Nunca mais vi este rapaz e nem sei como se chama. Que é feito dele? Que futuro teve? Será que este homem perto dos quarenta, lembra o dia que mudou a sua vida? Provavelmente não. Se souberem alguma coisa de notas a fugirem de transeuntes, digam. E não as tentem apanhar.
2- Outra vez andaria por volta dos meus treze, catorze. Esta foi em grupo: nas aulas do 4º grau do Cambridge School o professor tinha uma meia de cada cor e eu, salvador dos distraídos, expliquei-lhe porque é que a turma estava há meia hora a rir, mas omitindo que a malta ria porque achava que o desgraçado não tinha dinheiro para as meias. Disse-lhe que precisava de um despertador para acordar bem e poder ver as cores certas, mas ele não acreditou, até porque a malta ainda riu mais.

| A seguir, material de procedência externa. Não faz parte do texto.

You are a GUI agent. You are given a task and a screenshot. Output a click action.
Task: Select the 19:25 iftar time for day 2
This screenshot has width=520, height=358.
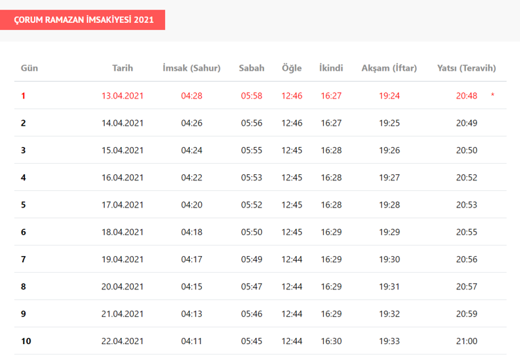click(390, 123)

Inglês nesse dia, aprendeu-se pouco.
Também sempre foi engraçado rir dos desgraçados que cheiravam mal, neste ou naquele dia, por distracção ou descontrolo anal, ou da rapaziada com dificuldades em responder à professora, depois dela dar dez vezes a resposta, como se isso ainda os enervasse mais.

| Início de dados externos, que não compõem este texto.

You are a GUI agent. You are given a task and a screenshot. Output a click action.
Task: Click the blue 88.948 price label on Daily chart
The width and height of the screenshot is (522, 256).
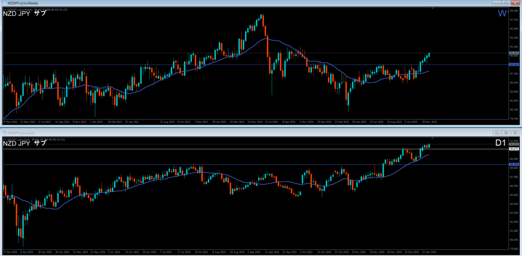[x=514, y=164]
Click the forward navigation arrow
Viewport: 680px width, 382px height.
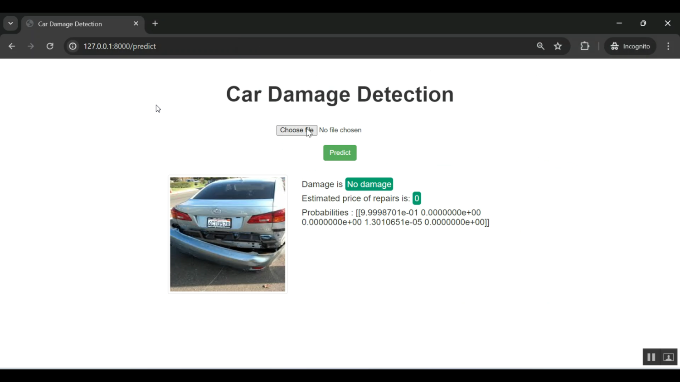(x=30, y=46)
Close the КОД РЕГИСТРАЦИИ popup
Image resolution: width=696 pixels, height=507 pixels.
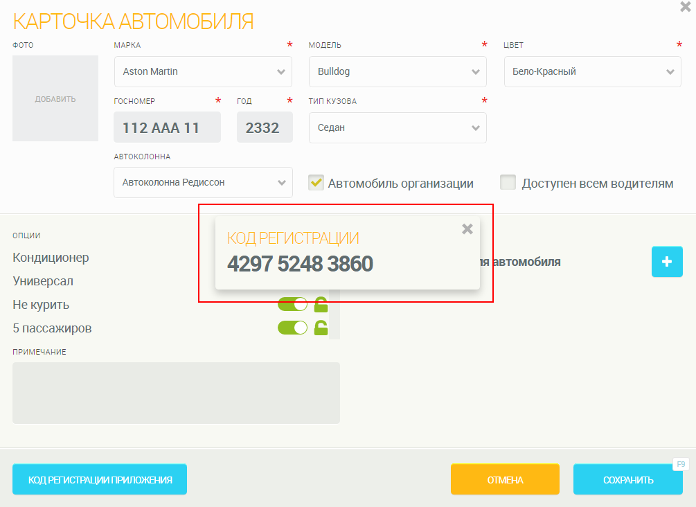[x=467, y=229]
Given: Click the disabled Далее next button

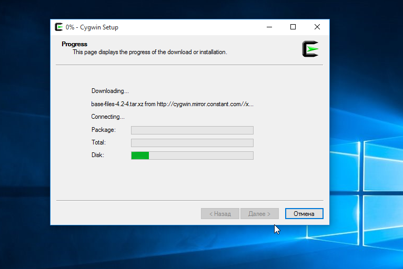Looking at the screenshot, I should click(x=259, y=213).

Aos dezassete, dezoito entrei num clube de vídeo pela primeira vez. Escolhi preciosa e demoradamente e encontrei um filme que nunca tinha ouvido falar: "Life of Brian". Embora colocado na prateleira de parvoíces que nunca alugaria, um aspecto chamou-me a atenção. Um grupo assinava a autoria, realização e interpretação. Os Monty Python levaram-me às gargalhadas, especialmente na cena em que Michael Palin faz um Imperador Romano com defeito na fala e os soldados não se conseguem controlar e riem, riem, riem. (recomendo www.pythonline.com para os fãs).

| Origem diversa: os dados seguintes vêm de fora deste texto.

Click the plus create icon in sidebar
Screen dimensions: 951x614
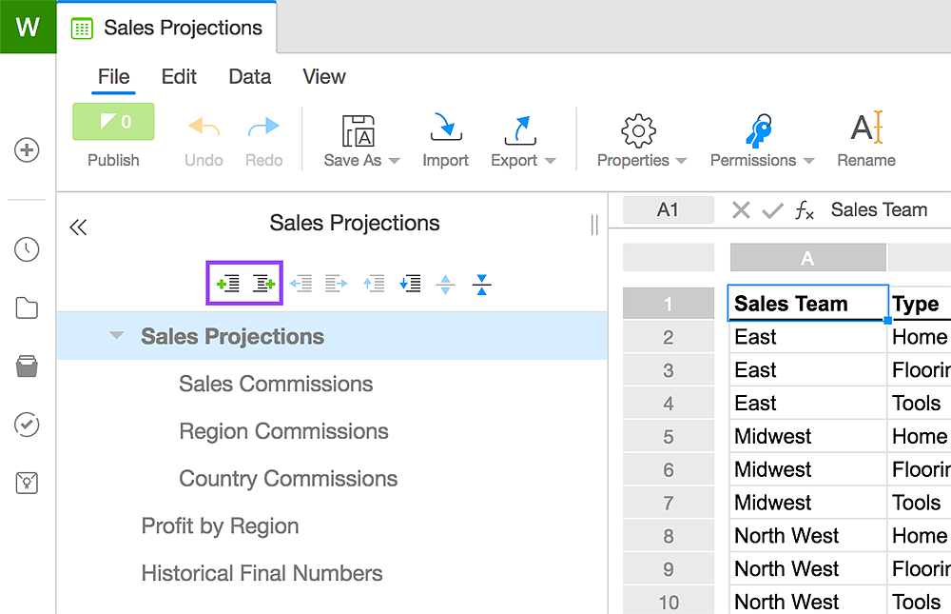pos(27,150)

Há poucos anos assisti a esta cena: um programa de futebol na TVI. António Tavares Telles ria convulsivamente da proposta de João Braga de providenciar um aparelho intercomunicador entre o treinador e o capitão de equipa, como no râguebi. Quanto mais o primeiro se ria, mais o segundo se zangava e ameaçava que aquilo já não estava a ter graça nenhuma e mais eu me ria sozinho e de forma histérica.
3- Finalmente as que não posso contar. Ri-me sempre de coisas íntimas e familiares, mas não ficaria bem colocá-las aqui, cruamente. Espero que me sirvam de inspiração para muitas gargalhadas partilhadas. Muitas vezes ri-me de grandes parvoíces que fiz com amigos e normalmente muito bêbados, que nunca poderei divulgar. Também, recentemente, me rio de coisas que me fazem nervos_ pequenas anormalidades que partilho com a minha mais que tudo. Mas também não posso dizer. Rir é também um acto íntimo e muitas vezes solitário.